E ancora, restando su Milano ma guardando alla sinistra cittadina: «Gli altri hanno un’idea grigia della città, un’idea tipo “quartieri del dormitorio della Germania est”. Il governo è assolutamente impegnato a fianco di Letizia perché l’Expo non vada in mano di chi non la vuole e non la farebbe certamente bene». «La Milano a cui pensiamo non è quella di Leonardo da Vinci, anche se la Milano di Leonardo non è esattamente quello che si immagina, ma quello che abbiamo in progetto di fare è qualcosa che a Leonardo piacerebbe». Insomma: «Faremo una città che forse sarebbe piaciuta a Leonardo da Vinci, una cosa diversa da via Gluck», dice sistemando i conti con Celentano, appena intervenuto giovedì sera telefonicamente ad Anno Zero a sostegno di Pisapia.

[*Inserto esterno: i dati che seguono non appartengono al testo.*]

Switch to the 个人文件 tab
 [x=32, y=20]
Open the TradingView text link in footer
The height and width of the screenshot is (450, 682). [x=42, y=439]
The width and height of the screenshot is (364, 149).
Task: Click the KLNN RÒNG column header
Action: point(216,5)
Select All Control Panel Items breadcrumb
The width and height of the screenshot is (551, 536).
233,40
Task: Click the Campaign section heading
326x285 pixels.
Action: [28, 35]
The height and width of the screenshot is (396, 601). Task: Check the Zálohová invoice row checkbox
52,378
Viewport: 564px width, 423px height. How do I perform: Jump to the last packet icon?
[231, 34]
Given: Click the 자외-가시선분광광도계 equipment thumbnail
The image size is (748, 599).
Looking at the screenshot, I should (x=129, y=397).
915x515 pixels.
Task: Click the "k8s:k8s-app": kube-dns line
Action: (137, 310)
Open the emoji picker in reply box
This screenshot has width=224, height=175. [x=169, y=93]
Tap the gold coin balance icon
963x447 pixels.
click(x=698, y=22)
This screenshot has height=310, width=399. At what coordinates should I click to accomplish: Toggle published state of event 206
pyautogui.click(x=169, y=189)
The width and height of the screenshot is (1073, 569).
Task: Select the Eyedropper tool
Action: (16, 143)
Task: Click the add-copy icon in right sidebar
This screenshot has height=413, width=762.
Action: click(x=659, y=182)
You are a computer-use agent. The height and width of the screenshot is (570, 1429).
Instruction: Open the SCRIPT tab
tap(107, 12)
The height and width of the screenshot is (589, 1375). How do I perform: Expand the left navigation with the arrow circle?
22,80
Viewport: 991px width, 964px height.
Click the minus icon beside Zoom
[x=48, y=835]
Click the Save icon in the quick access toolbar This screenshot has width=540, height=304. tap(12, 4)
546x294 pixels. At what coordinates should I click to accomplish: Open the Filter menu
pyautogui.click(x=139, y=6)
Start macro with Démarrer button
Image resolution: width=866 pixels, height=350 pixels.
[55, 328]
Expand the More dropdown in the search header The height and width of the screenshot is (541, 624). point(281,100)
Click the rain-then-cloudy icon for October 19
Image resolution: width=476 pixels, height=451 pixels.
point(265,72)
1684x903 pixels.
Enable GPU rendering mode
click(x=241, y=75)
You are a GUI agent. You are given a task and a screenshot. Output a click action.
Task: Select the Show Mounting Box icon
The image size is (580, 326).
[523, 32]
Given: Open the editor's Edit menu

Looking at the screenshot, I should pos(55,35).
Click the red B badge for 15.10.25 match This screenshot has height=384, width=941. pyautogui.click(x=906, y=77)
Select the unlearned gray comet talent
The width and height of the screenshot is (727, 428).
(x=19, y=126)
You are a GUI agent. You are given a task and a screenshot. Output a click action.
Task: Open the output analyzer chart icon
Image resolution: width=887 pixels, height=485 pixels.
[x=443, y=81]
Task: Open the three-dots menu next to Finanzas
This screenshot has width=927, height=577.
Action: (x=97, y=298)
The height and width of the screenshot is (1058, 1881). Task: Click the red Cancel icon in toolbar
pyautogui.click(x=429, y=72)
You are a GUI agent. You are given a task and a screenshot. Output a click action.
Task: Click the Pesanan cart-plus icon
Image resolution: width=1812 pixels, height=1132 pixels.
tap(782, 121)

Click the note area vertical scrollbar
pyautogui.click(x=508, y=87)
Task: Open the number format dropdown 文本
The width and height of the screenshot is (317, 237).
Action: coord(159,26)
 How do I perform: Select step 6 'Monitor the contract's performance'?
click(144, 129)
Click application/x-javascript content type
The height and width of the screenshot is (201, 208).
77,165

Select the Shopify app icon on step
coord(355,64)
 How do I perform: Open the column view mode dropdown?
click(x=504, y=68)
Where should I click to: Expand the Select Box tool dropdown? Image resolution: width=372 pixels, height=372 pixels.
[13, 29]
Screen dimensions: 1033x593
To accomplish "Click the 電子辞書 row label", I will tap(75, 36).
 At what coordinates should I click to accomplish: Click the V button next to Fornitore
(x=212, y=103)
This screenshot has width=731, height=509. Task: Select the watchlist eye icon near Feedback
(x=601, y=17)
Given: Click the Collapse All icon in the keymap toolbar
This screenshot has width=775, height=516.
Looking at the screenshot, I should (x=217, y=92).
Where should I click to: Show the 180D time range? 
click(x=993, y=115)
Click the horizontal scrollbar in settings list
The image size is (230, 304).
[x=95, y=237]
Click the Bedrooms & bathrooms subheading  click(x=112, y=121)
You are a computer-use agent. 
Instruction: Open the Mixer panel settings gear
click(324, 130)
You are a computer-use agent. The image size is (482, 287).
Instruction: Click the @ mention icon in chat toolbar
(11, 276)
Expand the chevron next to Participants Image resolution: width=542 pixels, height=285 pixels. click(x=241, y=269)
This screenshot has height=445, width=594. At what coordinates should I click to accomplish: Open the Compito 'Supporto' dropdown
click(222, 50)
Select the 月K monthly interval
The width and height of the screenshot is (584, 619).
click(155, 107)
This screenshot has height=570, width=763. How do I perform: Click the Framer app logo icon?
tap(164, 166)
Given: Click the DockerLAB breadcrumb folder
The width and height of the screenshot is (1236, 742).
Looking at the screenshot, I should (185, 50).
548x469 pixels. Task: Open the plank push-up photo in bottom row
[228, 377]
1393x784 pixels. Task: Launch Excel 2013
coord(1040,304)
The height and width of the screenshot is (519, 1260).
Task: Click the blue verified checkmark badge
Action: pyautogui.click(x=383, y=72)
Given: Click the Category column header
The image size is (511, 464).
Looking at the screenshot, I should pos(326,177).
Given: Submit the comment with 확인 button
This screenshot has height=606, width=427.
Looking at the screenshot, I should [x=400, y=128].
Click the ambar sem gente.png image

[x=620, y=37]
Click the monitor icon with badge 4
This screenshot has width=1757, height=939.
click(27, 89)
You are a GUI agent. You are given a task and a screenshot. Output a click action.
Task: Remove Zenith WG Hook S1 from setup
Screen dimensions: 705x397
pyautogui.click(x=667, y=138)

«La mia campagna elettorale è stata il decreto – continua – per lo sviluppo che mi ha impegnato per un po’, poi sono stato un po’ in giro, in Lussemburgo, ad Aquileia per il Papa e poi sono andato in Emilia, in Calabria, in Campania, prima di arrivare qui a Milano». Conclusa la conferenza stampa, Tremonti congeda la Moratti che raggiunge Bossi poco più in là, al Castello sforzesco, per il comizio finale. Con la sua scorta si concede una lunga camminata in via Dante, che collega Duomo e Castello, dove è montato il palco del pdl. Poco gremita, a dir la verità, da un pubblico accorso qui per l’aperitivo: ultimo magnete per attrarre voti, congegnato dalla macchina elettorale del centro-destra. Una stretta di mano a Lupi, che nel frattempo si unisce al Ministro nella passeggiata, e Tremonti sale sul palco, chiamato dal collega La Russa: «Sono fiducioso sul buonsenso dei milanesi. Votare due volte sarebbe uno spreco di denaro e la perdita di tempo di riposo». Poi lui e La Russa rivelano che durante il consiglio dei ministri spesso litigano per i biscotti. «Il confronti con Giulio è interessante e prezioso, l’unico problema è che all’ora del caffè in consiglio dei ministri mi ruba i biscotti».
Prima del silenzio elettorale, Tremonti concede un’ultima precisazione: «Non sono io che sostengo Letizia, è lei che sostiene me».